Das pequenas intromissões nas conversas de Sêneca e Lucílio
A morte de Seneca, 1773 (The Death of Seneca, 1773) Jacques Louis David.
O exercício constante e equilibrado da leitura e da escrita me trouxeram até aqui. Se escrevo estas cartas a você, caro Lucílio, é porque preciso dizer como me sinto ao experimentar as páginas que Sêneca lhe dedicou. Vou de uma a outra sem cessar porque, caso contrário, cessam os argumentos e não pretendo encher a folha de lacunas. Preciso que chegue até você um pouco do que construí nesse processo de estudos e pesquisas ao longo de minha jornada na atividade da escrita.
Leio Sêneca e percebo quão grande é a decadência discursiva do que se lê em páginas soltas pela vida. Pergunto-me, às vezes, a respeito de tantos esforços para salvaguardar o direito da palavra de permanecer sendo o que é. A palavra se transforma, mas entre distorção e transformação, me parece que há uma considerável diferença.
Sêneca diz que os alimentos que absorvemos são um peso no estômago antes de transformar-se e nos dar força. As palavras absorvidas por meio da leitura parecem também ter seu peso.
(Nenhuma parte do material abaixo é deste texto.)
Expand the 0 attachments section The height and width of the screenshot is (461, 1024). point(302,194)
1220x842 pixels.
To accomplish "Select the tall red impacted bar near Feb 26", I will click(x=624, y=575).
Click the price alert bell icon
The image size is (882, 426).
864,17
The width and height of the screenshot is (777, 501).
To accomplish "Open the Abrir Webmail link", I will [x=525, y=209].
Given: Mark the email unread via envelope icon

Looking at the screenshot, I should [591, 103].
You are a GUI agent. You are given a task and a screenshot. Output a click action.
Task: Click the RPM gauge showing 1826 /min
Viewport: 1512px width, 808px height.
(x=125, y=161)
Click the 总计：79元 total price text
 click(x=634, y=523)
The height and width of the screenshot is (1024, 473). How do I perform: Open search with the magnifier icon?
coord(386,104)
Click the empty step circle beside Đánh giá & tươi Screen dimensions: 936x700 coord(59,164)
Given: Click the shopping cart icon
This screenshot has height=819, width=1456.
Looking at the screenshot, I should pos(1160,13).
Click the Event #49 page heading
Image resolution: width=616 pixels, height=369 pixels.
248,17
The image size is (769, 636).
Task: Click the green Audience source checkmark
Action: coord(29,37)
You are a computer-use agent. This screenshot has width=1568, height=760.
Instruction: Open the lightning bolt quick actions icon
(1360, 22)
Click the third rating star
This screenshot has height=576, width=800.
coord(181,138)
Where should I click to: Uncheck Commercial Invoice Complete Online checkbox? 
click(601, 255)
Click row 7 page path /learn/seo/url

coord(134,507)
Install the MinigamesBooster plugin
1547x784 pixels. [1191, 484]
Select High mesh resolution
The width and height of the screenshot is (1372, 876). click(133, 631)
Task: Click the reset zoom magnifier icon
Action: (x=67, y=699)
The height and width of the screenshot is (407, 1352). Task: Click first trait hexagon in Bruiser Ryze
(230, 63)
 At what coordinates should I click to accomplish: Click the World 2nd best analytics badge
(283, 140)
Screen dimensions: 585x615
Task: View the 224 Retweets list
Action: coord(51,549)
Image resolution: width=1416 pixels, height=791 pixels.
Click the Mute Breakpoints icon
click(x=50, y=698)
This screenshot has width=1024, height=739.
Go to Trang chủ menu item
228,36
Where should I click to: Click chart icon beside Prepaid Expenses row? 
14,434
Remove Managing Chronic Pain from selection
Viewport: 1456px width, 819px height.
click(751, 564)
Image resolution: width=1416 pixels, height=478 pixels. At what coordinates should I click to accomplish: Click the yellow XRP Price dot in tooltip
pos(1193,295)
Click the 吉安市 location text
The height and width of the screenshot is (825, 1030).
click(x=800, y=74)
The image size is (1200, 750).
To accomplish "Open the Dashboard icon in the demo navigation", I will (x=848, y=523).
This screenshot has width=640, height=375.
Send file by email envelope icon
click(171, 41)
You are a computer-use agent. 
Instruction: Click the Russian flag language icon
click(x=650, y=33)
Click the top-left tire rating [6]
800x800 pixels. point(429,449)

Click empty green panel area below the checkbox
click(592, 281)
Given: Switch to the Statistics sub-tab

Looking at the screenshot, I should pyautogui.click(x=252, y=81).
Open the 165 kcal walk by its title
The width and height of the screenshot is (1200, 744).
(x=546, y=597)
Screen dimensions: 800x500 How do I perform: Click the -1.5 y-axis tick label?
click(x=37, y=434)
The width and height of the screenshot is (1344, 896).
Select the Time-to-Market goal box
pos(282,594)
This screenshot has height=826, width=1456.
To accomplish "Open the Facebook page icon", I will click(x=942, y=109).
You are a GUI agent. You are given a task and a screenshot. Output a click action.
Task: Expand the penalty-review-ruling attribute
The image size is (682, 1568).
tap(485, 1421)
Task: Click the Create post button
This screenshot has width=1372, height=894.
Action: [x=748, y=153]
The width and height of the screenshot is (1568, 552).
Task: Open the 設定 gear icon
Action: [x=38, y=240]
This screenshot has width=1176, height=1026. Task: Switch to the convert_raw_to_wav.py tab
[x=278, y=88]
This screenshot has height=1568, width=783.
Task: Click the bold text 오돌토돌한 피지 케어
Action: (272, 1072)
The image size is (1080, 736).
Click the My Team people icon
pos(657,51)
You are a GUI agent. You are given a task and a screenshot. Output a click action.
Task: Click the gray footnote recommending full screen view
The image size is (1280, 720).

A palavra é transformada por meio da releitura e da pesquisa sistemática que nos leva a produzir mais e mais. Que a palavra que chega até nós possa se transformar em outra quando as degustamos por meio de um espírito livre.
Se cair nas mãos de um mal entendedor, busque a palavra o seu direito de legítima defesa, assim como eu busco o direito de ser eu mesma. Toda palavra bem construída deverá conquistar o mundo, mas, se adormecida, ficará enterrada nos escombros. Poderia haver alguma justificativa para isso? Penso que não.
Inspire-se em algum autor que admira e siga teu próprio destino a partir disso. Não queira copiá-lo, pois isso não convém. Seja o mais original possível. Assim também o farei. Examinarei a raiz dos termos que me cativam e plantarei meu próprio discurso.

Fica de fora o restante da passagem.